■ GIVEN INFORMATION ■

* * *

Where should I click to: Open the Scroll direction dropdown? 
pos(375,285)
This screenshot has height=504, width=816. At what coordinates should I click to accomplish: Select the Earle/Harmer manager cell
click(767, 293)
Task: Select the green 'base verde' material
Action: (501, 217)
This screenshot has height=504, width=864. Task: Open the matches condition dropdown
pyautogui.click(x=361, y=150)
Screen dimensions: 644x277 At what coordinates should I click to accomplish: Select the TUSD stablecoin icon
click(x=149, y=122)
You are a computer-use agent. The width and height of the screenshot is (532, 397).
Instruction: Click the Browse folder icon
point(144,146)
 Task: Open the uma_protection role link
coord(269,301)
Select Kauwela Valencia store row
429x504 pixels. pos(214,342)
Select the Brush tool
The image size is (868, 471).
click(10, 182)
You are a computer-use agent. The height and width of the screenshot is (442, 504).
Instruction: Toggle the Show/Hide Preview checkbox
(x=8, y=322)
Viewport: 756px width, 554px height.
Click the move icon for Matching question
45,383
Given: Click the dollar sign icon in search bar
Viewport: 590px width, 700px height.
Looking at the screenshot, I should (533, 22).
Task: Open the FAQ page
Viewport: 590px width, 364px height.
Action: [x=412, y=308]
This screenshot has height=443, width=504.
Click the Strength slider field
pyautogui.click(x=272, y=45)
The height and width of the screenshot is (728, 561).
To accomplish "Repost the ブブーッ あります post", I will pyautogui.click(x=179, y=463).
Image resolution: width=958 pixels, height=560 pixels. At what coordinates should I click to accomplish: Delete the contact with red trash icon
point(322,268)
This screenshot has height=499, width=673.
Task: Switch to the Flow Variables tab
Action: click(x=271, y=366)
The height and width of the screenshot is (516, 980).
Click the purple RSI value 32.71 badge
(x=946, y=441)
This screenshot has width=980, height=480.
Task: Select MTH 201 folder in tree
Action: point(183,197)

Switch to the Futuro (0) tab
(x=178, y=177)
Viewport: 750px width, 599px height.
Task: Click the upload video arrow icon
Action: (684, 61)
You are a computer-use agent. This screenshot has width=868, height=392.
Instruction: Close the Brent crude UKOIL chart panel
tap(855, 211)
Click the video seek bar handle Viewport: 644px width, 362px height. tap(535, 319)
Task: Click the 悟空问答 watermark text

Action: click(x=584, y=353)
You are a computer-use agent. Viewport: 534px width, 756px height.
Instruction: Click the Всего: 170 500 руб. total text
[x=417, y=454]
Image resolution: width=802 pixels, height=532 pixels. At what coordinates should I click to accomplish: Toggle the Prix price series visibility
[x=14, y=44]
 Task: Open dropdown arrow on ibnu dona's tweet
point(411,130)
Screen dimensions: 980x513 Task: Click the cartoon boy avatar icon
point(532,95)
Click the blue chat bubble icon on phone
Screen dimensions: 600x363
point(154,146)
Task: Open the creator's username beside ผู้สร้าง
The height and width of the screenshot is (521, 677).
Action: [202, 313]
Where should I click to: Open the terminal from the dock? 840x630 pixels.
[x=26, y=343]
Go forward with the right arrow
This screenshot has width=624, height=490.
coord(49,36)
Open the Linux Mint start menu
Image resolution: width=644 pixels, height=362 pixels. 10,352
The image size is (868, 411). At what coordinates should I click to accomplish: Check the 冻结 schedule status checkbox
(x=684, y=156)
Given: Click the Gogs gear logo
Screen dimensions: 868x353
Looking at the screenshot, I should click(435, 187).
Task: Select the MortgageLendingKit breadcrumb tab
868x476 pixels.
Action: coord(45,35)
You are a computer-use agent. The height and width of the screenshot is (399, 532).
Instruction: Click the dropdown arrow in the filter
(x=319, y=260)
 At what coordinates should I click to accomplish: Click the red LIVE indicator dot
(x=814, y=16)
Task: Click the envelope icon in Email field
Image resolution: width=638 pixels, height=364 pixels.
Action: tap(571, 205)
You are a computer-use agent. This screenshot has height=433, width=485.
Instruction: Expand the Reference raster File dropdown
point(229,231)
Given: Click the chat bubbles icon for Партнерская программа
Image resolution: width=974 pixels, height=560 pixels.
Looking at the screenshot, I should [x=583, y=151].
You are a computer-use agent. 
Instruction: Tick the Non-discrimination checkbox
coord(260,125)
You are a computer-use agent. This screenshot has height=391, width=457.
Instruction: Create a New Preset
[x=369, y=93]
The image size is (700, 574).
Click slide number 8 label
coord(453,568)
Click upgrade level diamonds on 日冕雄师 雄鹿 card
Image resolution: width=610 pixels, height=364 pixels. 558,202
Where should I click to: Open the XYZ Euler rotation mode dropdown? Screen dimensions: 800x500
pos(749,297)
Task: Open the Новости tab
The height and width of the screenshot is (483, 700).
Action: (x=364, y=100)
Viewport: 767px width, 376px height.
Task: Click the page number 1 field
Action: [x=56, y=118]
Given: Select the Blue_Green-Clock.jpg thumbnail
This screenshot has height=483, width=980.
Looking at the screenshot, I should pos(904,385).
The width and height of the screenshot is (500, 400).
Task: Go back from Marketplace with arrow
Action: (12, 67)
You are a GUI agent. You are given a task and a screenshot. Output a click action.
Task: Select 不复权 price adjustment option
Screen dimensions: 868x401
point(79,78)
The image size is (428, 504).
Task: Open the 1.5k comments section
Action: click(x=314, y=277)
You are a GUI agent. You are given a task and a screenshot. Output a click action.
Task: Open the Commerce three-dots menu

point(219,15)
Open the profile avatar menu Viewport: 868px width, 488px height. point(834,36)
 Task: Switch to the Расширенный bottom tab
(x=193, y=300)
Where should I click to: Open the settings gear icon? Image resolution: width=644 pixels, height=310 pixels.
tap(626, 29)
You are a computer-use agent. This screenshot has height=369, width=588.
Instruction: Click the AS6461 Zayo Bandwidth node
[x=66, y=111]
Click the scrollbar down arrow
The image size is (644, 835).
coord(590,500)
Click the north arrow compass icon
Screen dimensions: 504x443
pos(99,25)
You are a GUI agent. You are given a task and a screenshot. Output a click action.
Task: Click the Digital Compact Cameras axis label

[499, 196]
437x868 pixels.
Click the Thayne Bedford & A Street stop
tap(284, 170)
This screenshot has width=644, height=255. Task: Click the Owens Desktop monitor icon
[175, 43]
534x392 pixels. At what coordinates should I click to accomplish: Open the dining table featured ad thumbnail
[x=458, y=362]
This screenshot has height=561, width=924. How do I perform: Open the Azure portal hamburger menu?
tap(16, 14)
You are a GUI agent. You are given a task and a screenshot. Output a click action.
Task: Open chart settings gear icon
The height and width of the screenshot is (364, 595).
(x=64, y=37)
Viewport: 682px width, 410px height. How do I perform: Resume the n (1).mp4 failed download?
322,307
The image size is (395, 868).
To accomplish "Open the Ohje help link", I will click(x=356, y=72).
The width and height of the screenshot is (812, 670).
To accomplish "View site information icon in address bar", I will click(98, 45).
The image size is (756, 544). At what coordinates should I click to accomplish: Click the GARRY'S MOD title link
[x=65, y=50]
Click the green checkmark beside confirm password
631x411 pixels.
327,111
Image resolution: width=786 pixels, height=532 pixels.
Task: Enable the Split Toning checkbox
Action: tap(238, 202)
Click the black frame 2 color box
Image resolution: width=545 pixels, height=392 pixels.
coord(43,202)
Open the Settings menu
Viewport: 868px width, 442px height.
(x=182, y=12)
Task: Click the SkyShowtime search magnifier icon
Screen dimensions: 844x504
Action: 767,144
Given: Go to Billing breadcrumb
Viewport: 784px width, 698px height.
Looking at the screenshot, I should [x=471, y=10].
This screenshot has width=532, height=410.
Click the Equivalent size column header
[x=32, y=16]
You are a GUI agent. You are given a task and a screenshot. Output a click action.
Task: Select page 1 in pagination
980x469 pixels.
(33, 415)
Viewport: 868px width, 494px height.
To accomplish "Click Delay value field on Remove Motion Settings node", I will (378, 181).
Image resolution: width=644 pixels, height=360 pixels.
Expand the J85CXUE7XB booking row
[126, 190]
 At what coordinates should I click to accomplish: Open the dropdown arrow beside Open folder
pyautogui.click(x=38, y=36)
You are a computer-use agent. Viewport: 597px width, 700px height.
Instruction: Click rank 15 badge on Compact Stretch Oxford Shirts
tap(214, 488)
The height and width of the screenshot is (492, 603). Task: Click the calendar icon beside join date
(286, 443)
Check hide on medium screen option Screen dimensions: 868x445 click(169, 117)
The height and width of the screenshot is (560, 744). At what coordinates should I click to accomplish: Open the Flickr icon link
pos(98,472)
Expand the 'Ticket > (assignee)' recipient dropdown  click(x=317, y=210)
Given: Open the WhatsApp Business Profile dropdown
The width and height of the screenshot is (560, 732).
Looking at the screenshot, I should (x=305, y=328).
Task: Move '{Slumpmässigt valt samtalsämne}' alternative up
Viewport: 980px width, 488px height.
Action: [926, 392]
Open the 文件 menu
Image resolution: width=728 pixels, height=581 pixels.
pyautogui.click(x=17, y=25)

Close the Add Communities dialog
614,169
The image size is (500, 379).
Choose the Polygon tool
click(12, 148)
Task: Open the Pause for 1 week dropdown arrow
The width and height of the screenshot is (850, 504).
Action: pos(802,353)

* * *

■ WHAT YOU SHOULD DO ■
Would you please write out, exactly and with no other lines, the stretch of the listing above from the line containing "The height and width of the screenshot is (492, 603)." through the line containing "Task: Open the Pause"?

■ TASK RESULT ■
The height and width of the screenshot is (492, 603). Task: Click the calendar icon beside join date
(286, 443)
Check hide on medium screen option Screen dimensions: 868x445 click(169, 117)
The height and width of the screenshot is (560, 744). At what coordinates should I click to accomplish: Open the Flickr icon link
pos(98,472)
Expand the 'Ticket > (assignee)' recipient dropdown  click(x=317, y=210)
Given: Open the WhatsApp Business Profile dropdown
The width and height of the screenshot is (560, 732).
Looking at the screenshot, I should (x=305, y=328).
Task: Move '{Slumpmässigt valt samtalsämne}' alternative up
Viewport: 980px width, 488px height.
Action: [926, 392]
Open the 文件 menu
Image resolution: width=728 pixels, height=581 pixels.
pyautogui.click(x=17, y=25)

Close the Add Communities dialog
614,169
The image size is (500, 379).
Choose the Polygon tool
click(12, 148)
Task: Open the Pause for 1 week dropdown arrow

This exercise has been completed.